Recordando...
La montaña y Mahoma.
Queda lejos la idea de que el consumidor se acercará a tu página web. Lo que se lleva ahora, con el emergente poder de las redes sociales, es ir a buscar al consumidor allá donde esté. Y esos lugares se llaman medios sociales.
El site corporativo tradicional no tiene sentido. Es como abrir una tienda en un lugar remoto y tratar de que la gente se acerque a ella sólo por el hecho de que pusiste un rótulo luminoso. Es un despropósito, un despropósito mayúsculo si tenemos en cuenta que los consumidores ni siquiera pasan por la calle de al lado.

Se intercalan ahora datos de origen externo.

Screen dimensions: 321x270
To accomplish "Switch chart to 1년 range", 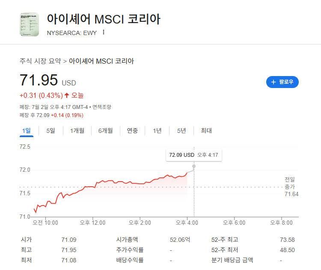I will (157, 131).
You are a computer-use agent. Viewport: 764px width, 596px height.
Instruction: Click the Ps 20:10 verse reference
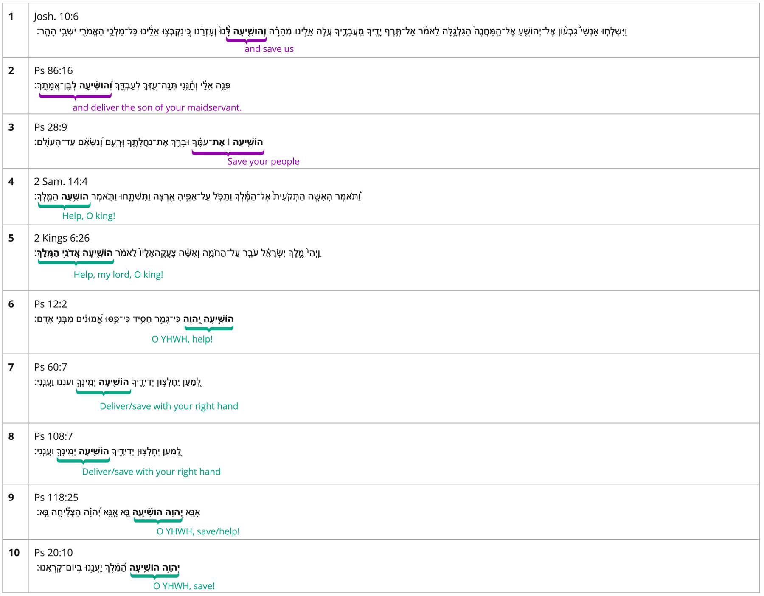pyautogui.click(x=53, y=552)
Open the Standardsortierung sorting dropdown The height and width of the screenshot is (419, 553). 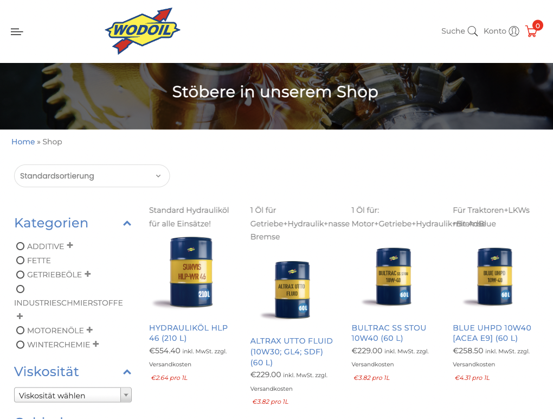(x=92, y=176)
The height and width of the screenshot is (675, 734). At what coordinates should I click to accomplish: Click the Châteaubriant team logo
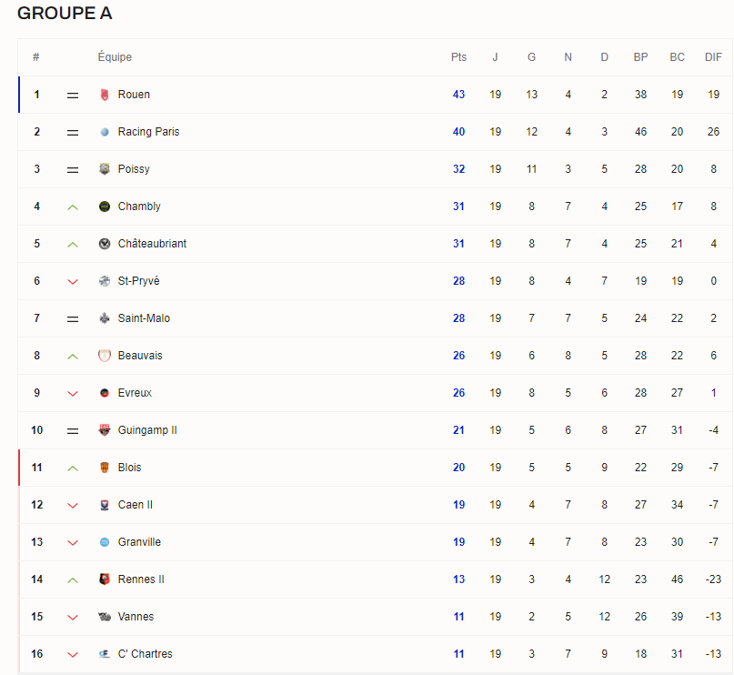[x=105, y=244]
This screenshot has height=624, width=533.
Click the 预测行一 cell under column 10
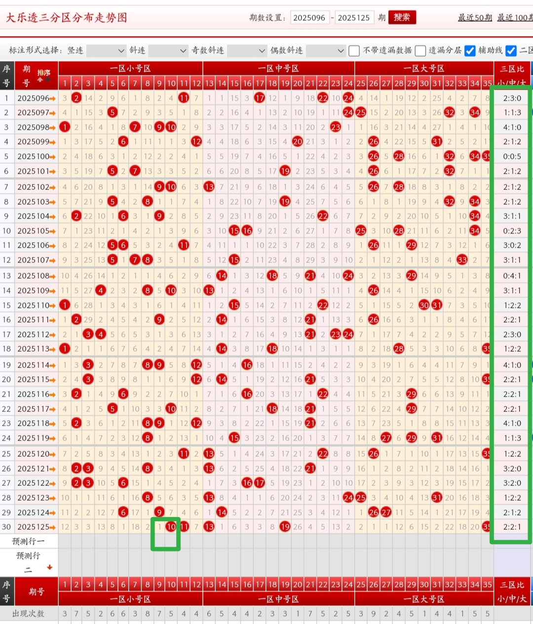pyautogui.click(x=171, y=541)
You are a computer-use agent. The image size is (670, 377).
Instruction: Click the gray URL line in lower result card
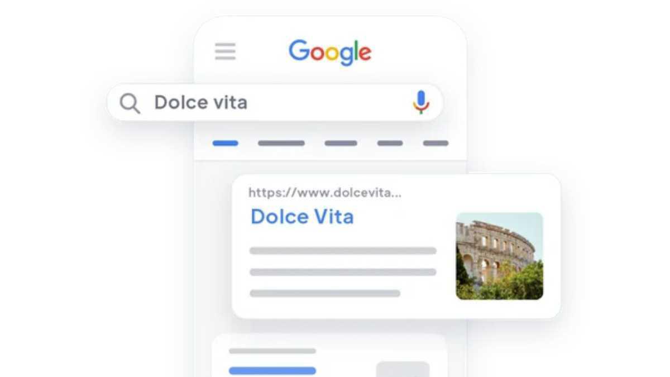click(x=272, y=351)
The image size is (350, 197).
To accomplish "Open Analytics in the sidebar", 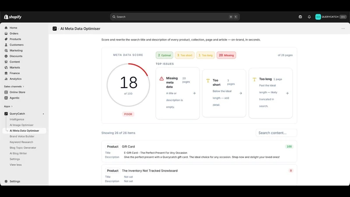I will [15, 79].
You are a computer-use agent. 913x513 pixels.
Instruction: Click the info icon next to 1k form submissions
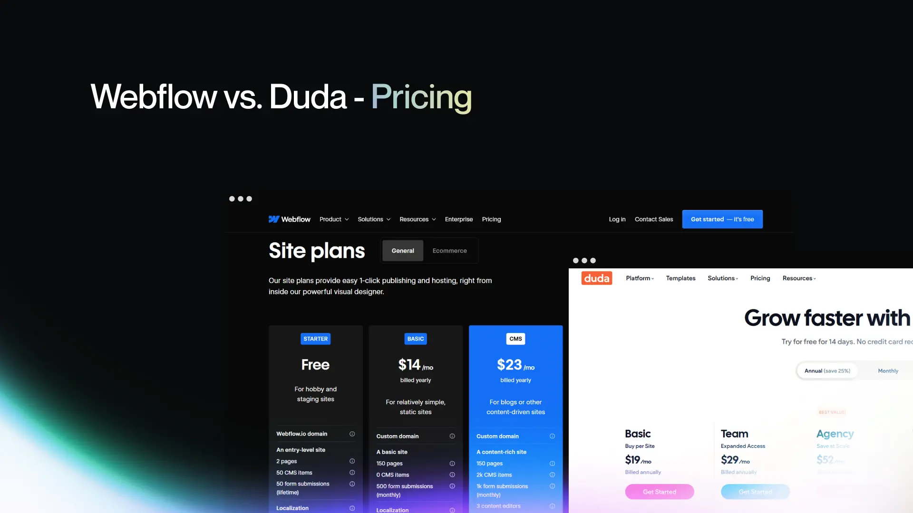pyautogui.click(x=552, y=486)
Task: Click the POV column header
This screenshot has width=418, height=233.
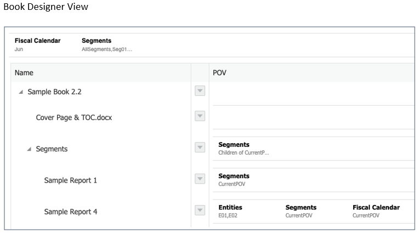Action: pos(219,72)
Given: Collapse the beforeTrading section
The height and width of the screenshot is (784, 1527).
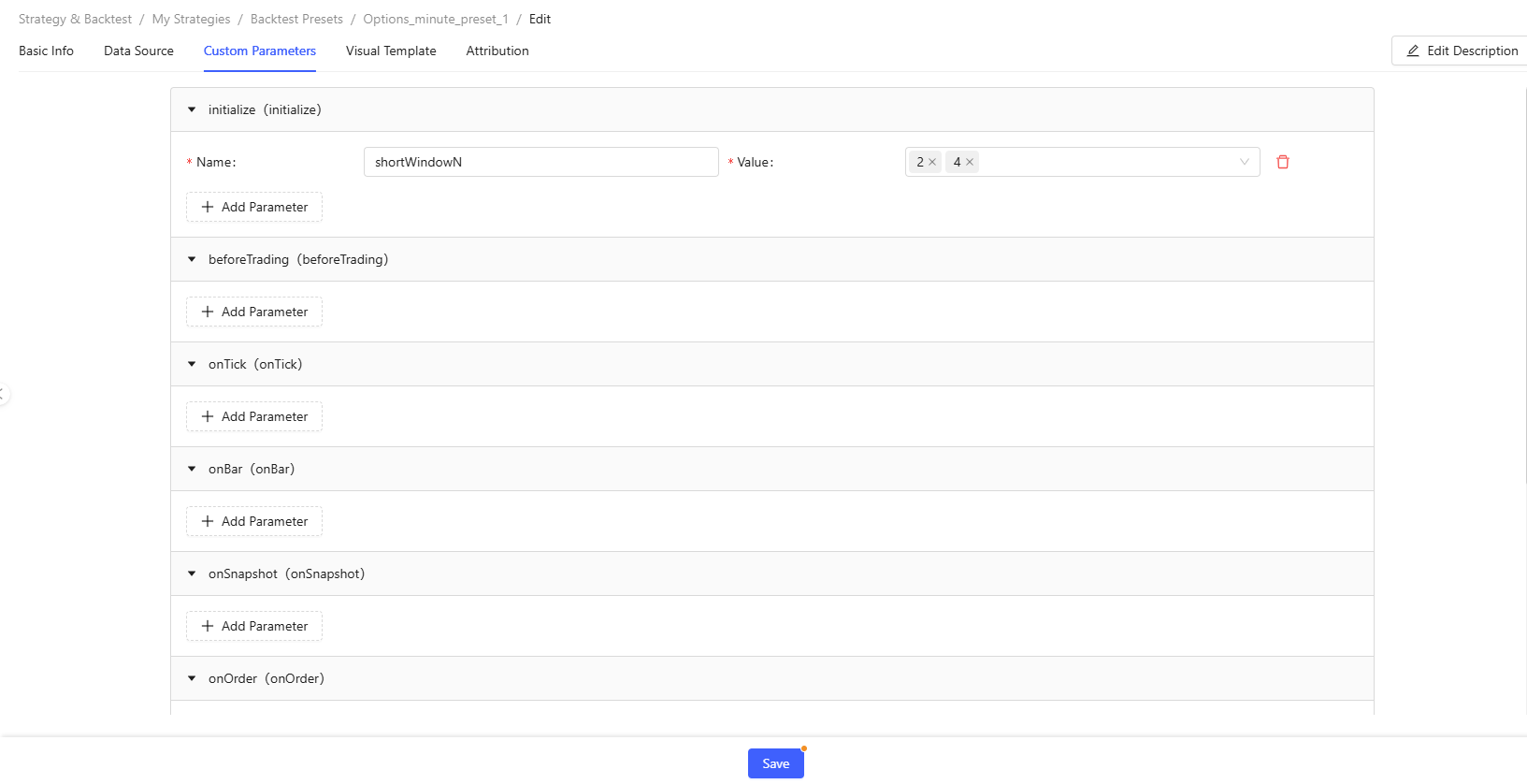Looking at the screenshot, I should (x=192, y=260).
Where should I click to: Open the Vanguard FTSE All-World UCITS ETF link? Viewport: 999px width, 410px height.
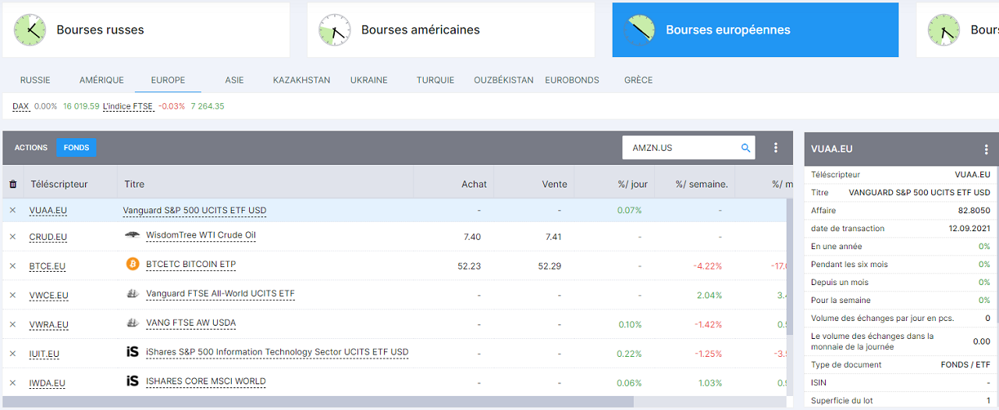point(220,294)
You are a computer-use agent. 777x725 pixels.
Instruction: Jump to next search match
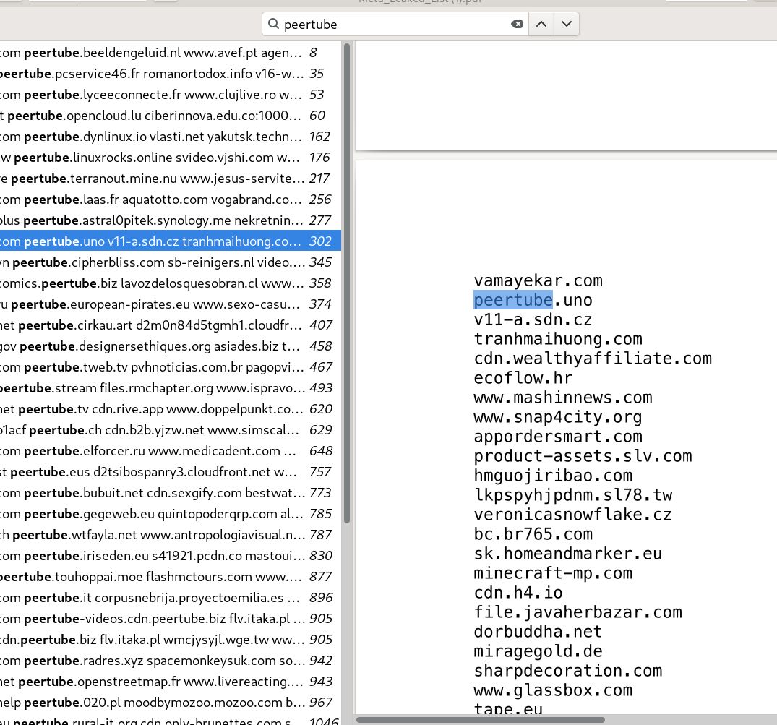(x=567, y=24)
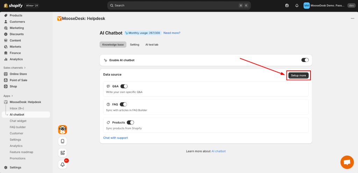Open the orange live chat bubble
This screenshot has width=358, height=173.
point(347,163)
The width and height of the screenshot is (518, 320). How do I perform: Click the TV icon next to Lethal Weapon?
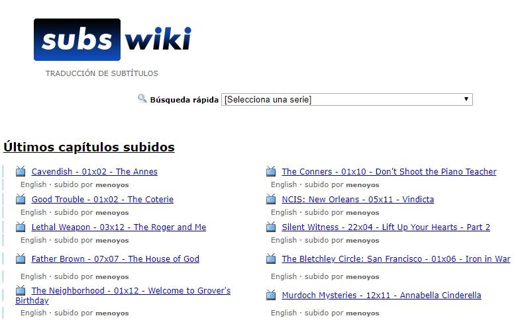tap(21, 227)
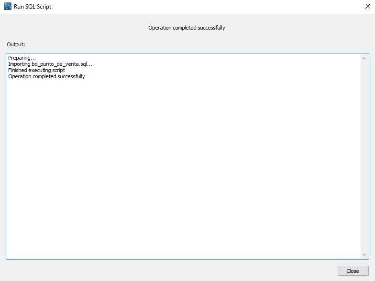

Hoy por hoy, es mucho más efectivo acompañar al consumidor en su paseo diario. Facebook, Twitter, blogs... Allí es donde el consumidor invierte su tiempo y se siente a gusto y allí es donde tiene que estar cualquier marca que se precie.
Los medios sociales además, nos ofrecen la oportunidad de contactar con lo que en los años 80 se bautizó como “
prosumers”, consumidores que generan contenido, muy participativos e influenciadores. Algo mucho mejor que un vendedor insistente, prácticamente un amigo del consumidor que le ayuda a decidir entre una camisa y otra, un amigo fiel en que el consumidor confía ciegamente.
Si a eso unimos que en los medios sociales se establecen fácilmente lazos emocionales, tenemos como resultado un escenario perfecto para que la marca interactúe y se acerque a su público más que nunca. Así que si la montaña no va a Mahoma, que Mahoma vaya a la montaña.